═════ Quoted text

On the hot sunny afternoon of 13 October 1880, when he was 27 years old, he had a mystic vision. He heard a voice saying, "You will be the greatest sunway painter, greater than Raphael!" He took journeys around Europe, visited the galleries of the Vatican, and returned to Hungary to earn money for his journeys by working as an apothecary. From 1890, he traveled around the world. He visited Paris, the Mediterraneum (Dalmatia, Italy, Greece), North Africa and the Middle East (Lebanon, Palestine, Egypt, Syria) and painted pictures. Often his pictures are very large, 5mx5m is not unusual.
He painted his major works between 1903 and 1909. He had some exhibitions in Paris (1907) and Western Europe. Most of the critics in Western Europe recognized his abilities, art and congeniality, but in the Kingdom of Hungary during his life, he was considered to be an eccentric crank for several reasons, e. g. for his vegetarianism, anti-alcoholism, anti-smoking, pacifism, and his cloudy, prophetic writings and pamphlets about his life (Curriculum), genius (The Authority, The Genius) and religious philosophy (The Positivum). Some of his biographists considered this as a latent, but increasingly disruptive schizophrenia. Although he was later acclaimed, during his lifetime Csontváry found little understanding for his visionary, expressionistic style. A loner by nature, his “failure” impaired his creative power.
He painted more than one hundred pictures, the most famous and emblematic of which is probably The Lonely Cedar (Magányos cédrus) . His art connects with post-impressionism and expressionism, but he was an autodidact and cannot be classified into one style. He identified as a "sunway"-painter, a term which he created.

══════════

What the task requires:
Write out the passage on Csontváry word for word, everything from "He painted his" down to "his creative power.". The listing that comes next has nothing to do with this.

═════ Data provided

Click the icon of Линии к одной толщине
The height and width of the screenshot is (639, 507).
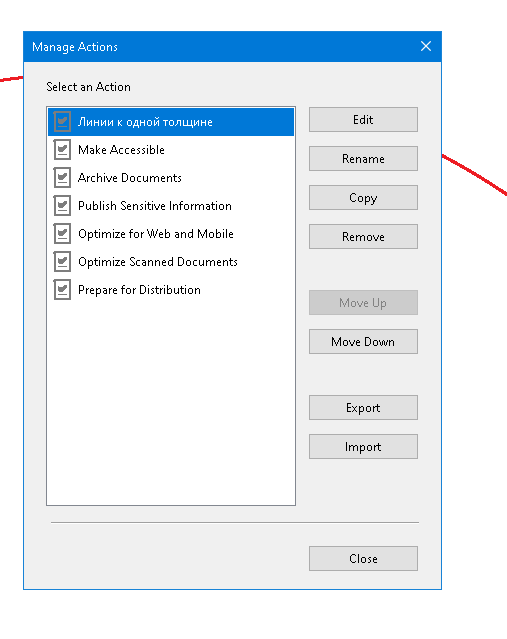(x=62, y=121)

══════════

Answer for the task:
He painted his major works between 1903 and 1909. He had some exhibitions in Paris (1907) and Western Europe. Most of the critics in Western Europe recognized his abilities, art and congeniality, but in the Kingdom of Hungary during his life, he was considered to be an eccentric crank for several reasons, e. g. for his vegetarianism, anti-alcoholism, anti-smoking, pacifism, and his cloudy, prophetic writings and pamphlets about his life (Curriculum), genius (The Authority, The Genius) and religious philosophy (The Positivum). Some of his biographists considered this as a latent, but increasingly disruptive schizophrenia. Although he was later acclaimed, during his lifetime Csontváry found little understanding for his visionary, expressionistic style. A loner by nature, his “failure” impaired his creative power.